WHO’s theme this year is Food safety: prepare for the unexpected

NOTE: In June I took a tumble off a 12 foot wall, breaking my back (surgery was very successful) and then got COVID for the first time – so, if I still think it should be June, I hope you understand.

World Food Safety Day on 7 June 2024 will draw attention to food safety incidents. This year’s theme underlines the importance of being prepared for food safety incidents, no matter how mild or severe they can be.

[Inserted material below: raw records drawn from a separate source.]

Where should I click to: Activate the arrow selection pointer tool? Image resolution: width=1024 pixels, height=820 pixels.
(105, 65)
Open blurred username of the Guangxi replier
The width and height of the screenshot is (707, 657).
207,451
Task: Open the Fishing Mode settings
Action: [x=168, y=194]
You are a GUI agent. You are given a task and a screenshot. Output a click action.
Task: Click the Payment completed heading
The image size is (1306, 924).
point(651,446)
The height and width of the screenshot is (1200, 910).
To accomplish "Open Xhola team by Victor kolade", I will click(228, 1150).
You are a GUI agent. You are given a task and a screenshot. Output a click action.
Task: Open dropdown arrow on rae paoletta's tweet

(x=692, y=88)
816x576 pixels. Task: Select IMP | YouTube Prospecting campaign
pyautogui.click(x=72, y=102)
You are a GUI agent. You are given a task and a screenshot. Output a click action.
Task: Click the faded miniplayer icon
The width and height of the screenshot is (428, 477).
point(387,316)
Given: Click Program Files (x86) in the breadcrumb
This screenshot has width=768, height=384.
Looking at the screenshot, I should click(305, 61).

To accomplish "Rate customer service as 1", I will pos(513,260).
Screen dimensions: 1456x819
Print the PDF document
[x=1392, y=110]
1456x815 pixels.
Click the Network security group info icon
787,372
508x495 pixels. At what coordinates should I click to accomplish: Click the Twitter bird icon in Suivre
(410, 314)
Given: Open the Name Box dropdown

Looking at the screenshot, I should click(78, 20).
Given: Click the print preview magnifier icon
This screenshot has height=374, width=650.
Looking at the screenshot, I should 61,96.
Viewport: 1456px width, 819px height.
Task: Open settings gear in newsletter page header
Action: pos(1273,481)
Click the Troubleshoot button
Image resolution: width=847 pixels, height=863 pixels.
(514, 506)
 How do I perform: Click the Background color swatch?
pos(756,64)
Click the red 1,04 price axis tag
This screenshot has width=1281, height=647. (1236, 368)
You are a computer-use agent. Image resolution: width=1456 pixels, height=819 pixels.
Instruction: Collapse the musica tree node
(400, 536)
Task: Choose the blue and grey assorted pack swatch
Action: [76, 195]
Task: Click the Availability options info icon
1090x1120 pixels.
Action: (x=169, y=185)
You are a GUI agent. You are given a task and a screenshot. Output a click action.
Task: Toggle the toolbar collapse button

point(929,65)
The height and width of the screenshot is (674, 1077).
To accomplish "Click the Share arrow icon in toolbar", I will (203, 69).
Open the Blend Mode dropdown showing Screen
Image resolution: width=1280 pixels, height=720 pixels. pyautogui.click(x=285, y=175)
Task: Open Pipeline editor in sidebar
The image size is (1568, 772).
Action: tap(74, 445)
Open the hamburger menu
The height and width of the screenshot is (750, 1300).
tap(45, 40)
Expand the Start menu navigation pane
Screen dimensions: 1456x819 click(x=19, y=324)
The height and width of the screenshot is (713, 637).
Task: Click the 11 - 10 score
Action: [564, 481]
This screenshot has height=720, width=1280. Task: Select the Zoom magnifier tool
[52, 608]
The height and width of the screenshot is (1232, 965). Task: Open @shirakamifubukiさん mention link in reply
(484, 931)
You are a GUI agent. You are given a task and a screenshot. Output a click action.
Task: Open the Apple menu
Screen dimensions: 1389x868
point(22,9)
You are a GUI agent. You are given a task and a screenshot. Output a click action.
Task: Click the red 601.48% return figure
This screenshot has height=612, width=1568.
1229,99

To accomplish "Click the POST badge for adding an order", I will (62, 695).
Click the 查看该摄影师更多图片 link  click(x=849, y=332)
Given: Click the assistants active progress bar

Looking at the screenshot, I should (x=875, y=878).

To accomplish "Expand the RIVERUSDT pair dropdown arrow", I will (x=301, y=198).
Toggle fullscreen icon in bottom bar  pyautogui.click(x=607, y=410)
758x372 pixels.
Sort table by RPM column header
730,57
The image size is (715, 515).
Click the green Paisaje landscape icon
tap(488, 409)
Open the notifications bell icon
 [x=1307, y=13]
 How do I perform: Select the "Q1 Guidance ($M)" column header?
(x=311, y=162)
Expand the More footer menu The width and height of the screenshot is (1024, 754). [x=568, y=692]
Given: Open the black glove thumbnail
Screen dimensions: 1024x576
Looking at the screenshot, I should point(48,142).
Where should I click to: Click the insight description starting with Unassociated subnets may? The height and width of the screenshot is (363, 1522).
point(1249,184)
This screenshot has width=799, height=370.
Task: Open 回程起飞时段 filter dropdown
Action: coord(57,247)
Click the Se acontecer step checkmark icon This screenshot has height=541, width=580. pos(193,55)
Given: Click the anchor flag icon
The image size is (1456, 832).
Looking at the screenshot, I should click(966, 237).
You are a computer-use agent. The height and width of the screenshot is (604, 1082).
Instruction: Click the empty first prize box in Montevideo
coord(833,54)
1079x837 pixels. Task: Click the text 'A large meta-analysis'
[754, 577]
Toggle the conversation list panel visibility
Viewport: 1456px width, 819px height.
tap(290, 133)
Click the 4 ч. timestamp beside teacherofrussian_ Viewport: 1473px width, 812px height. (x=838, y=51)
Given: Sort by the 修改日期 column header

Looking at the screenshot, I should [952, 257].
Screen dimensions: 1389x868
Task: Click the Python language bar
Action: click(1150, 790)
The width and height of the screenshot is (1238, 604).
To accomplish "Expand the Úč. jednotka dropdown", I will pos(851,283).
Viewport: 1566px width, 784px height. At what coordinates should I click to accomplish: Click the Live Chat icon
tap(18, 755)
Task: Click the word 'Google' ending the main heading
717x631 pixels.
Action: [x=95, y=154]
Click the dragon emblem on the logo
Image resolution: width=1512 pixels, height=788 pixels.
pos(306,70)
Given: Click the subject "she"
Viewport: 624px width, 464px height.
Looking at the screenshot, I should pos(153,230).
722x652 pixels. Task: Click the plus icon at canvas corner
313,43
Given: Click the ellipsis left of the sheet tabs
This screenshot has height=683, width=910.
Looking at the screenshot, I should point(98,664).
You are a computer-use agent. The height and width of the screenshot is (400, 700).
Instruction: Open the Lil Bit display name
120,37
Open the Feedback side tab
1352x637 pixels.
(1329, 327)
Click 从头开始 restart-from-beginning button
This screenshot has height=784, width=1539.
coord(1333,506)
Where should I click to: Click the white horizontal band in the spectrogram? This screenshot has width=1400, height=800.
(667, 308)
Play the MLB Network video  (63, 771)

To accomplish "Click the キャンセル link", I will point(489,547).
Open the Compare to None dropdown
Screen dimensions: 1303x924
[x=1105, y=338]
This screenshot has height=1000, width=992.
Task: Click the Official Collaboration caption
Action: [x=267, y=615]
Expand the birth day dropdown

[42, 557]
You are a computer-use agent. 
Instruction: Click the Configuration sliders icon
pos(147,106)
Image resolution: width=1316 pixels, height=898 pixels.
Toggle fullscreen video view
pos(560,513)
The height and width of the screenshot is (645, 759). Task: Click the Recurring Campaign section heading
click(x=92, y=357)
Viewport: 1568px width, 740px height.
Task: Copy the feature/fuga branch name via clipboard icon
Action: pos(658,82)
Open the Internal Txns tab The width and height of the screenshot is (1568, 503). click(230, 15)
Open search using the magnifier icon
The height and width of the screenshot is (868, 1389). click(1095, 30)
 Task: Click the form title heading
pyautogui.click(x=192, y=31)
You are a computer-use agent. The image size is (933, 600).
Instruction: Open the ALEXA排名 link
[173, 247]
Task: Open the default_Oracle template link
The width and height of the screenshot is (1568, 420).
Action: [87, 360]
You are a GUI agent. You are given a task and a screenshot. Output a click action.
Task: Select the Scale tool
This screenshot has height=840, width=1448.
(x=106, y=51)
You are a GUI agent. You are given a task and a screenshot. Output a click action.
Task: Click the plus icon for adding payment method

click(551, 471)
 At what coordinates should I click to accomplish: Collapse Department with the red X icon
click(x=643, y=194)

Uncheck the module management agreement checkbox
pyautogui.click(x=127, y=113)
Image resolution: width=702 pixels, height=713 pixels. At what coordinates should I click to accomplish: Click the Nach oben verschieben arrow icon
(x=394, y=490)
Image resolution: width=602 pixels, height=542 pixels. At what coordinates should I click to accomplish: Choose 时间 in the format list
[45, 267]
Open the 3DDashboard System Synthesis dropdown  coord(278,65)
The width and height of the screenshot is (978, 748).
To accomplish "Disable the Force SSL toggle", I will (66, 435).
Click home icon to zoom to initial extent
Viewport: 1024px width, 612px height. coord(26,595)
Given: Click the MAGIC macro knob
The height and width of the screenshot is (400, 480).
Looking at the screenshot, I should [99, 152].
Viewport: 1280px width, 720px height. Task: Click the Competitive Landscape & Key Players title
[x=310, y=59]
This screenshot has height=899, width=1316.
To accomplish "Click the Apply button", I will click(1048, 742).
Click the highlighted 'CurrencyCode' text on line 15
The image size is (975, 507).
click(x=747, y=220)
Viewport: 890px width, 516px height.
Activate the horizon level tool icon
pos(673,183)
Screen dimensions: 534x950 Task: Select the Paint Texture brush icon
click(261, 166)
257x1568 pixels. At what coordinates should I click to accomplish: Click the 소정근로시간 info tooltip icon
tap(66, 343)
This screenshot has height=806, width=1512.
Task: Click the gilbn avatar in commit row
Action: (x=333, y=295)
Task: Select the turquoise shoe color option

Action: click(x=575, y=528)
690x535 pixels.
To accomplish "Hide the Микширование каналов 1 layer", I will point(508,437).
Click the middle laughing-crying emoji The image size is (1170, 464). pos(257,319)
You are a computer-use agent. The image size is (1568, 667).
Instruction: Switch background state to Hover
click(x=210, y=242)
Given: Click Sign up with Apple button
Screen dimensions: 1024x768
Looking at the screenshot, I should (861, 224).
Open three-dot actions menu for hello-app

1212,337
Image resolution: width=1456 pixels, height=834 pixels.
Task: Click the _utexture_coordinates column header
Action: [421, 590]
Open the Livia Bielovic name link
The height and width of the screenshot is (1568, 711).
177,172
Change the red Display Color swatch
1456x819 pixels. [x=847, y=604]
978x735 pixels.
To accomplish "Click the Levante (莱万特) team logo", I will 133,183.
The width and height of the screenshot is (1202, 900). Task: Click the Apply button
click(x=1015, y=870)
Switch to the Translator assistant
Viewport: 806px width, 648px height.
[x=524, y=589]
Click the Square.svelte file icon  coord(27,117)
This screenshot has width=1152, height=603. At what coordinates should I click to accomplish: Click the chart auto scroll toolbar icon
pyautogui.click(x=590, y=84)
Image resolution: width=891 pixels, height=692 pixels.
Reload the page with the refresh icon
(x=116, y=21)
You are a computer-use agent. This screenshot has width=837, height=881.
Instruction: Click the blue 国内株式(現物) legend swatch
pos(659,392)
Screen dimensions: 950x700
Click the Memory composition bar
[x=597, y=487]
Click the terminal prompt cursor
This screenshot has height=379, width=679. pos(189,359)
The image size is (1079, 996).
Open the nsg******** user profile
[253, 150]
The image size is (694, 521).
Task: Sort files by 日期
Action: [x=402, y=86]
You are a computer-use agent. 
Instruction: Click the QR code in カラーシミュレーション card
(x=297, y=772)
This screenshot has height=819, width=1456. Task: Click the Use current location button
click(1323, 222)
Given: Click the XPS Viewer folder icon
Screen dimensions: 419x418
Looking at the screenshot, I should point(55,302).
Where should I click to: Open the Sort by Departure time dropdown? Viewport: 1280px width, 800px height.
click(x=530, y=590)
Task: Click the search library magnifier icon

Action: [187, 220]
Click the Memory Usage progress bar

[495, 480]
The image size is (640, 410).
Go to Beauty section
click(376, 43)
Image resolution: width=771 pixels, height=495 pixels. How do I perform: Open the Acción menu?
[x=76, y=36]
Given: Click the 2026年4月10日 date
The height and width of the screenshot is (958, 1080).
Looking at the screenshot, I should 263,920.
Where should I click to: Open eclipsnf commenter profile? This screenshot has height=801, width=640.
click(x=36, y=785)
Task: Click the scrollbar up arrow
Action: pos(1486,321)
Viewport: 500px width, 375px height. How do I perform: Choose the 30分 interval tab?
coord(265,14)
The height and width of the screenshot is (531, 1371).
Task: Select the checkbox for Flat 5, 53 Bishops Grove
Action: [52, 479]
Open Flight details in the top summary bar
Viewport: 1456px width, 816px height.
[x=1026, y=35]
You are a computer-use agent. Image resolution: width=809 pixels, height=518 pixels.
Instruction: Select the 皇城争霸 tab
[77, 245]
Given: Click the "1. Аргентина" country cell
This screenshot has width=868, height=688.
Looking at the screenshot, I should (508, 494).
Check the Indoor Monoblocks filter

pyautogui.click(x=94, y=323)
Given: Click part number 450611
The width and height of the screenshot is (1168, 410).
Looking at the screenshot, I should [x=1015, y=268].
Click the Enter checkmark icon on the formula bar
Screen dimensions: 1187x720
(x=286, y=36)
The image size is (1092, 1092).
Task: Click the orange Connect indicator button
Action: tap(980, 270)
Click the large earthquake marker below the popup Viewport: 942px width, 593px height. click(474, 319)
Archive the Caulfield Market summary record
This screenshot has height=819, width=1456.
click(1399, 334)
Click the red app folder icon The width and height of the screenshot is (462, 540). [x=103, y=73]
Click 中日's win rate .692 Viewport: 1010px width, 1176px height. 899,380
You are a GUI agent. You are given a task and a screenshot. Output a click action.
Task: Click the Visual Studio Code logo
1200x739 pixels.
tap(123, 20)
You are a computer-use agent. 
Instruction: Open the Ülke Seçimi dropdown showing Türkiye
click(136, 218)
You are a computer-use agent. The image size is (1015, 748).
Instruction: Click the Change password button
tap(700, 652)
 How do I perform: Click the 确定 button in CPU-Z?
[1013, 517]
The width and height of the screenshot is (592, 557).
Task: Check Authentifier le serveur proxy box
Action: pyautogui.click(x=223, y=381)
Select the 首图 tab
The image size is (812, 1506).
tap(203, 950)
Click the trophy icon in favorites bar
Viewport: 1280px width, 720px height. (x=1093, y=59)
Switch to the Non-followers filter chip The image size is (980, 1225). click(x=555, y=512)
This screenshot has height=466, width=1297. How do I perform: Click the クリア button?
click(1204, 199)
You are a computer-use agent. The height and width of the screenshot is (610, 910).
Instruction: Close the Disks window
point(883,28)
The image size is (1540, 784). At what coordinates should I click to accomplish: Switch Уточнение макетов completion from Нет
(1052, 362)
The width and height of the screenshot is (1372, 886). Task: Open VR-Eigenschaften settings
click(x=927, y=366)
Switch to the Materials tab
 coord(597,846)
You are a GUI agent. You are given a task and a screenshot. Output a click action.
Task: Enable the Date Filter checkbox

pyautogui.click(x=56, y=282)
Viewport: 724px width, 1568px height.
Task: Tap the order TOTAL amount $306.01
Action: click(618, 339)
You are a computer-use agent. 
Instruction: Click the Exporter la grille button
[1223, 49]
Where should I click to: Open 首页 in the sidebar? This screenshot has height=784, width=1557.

Food safety incidents are situations where there is a potential or confirmed health risk associated with food consumption. A food incident can happen, for example, due to accidents, inadequate controls, food fraud or natural events. While being ready to manage food safety incidents requires dedicated efforts from policymakers, food safety authorities, farmers and food business operators, consumers also can play an active role.

Access to enough safe and nutritious food is key to sustaining life and promoting good health. Unsafe food containing harmful bacteria, viruses, parasites or chemical substances can cause more than 200 different diseases, ranging from diarrhoea to cancers. Around the world, an estimated 600 million – almost 1 in 10 people – fall ill after eating contaminated food each year, resulting in 420 000 deaths and the loss of 33 million healthy life years (DALYs). 

Food safety, nutrition and food security are closely linked. Unsafe food creates a vicious cycle of disease and malnutrition, particularly affecting infants, young children, elderly and the sick. In addition to contributing to food and nutrition security, a safe food supply also supports national economies, trade and tourism, stimulating sustainable development. The globalization of food trade, a growing world population, climate change and rapidly changing food systems have an impact on the safety of food. WHO aims to enhance the capacity to prevent, detect and respond to public health threats associated with unsafe food at the global and country levels.